DNA researchers have studied the bones of a suspected Connecticut vampire that died around 200 years ago. According to The Register Citizen, they even think they have figured out his probable name -- John Barber.

The man's bones were discovered inside a coffin that was unearthed in Griswold, Connecticut back in 1990. The first phase of DNA test results were revealed in a presentation at the National Museum of Health and Medicine in Silver Spring, Maryland on July 23.

The researchers say the man was likely a farmer with an arthritic knee, which caused a limp. He had a broken collar bone that never healed, he was missing his front teeth and he died of tuberculosis. They say his coffin had a carving on it that read "JB 55." They believe that JB were his initials and 55 was his age when he died. So how was a 55-year-old farmer with a limp considered to be a vampire?

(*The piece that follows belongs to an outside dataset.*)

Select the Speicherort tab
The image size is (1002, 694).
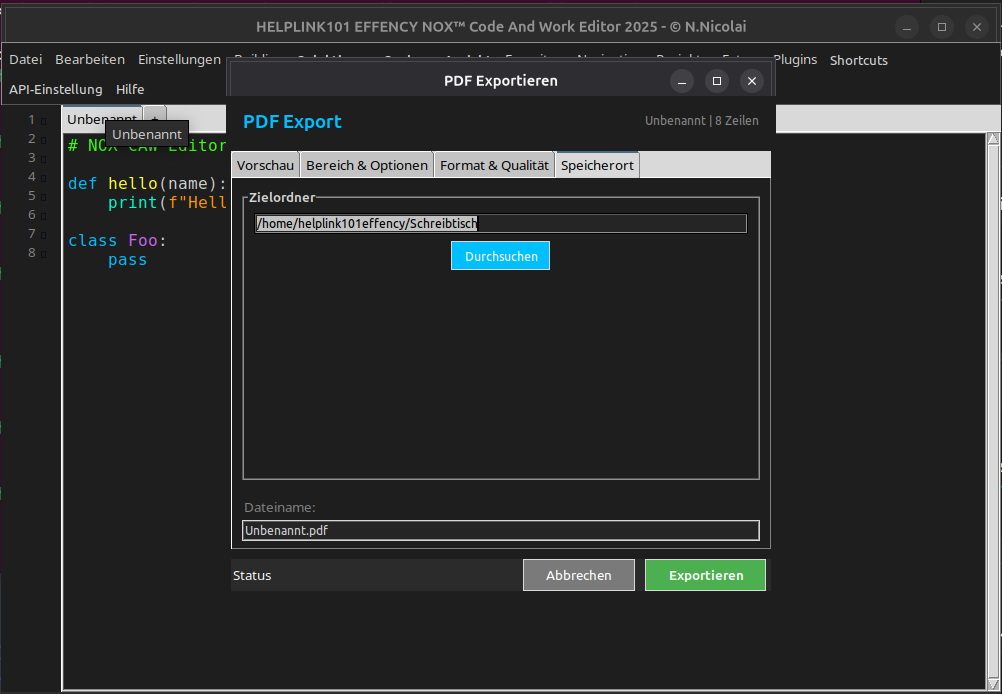[x=597, y=165]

Back in the late 1700s and early 1800s, there was a vampire scare in New England. What we call tuberculosis used to be called "consumption." Those who suffered from T.B. were considered vampires because of the havoc the contagious disease would cause. "Consumption" would cause a bloody cough. People who had the terrifying disease would often have blood in the corners of their mouth and be pale. It was believed that even after people died of TB, their graves were infected.

The DNA researchers say that John Barber's own family even dug up his grave long after his death with the intent of burning his heart. When they did this, they realized the heart had already decomposed. In an effort to prevent him from "stalking" them, they even rearranged his bones placing his head on top of his ribs in a "skull and cross bones" configuration.

The DNA research was all an effort to establish who the man was and they believe they have done that. It was never to determine whether the man was actually a vampire -- he was not, he was just a very sick man.

I really wanted there to be an eerie, scary explanation for why folks thought John Barber was a vampire. I wanted to read a story about a secret underground society, neck biting and ungodly rituals. This is not what I found and this is not what was revealed by the researchers. Instead, we find out John Barber was an overworked, sick farmer who died too young.

It's good to be alive now, don't you think? Back in John Barber's time, if you were weird or, God forbid, got sick they thought you were a literal monster. People thought you were a witch or a vampire -- that sounds like a bag of laughs.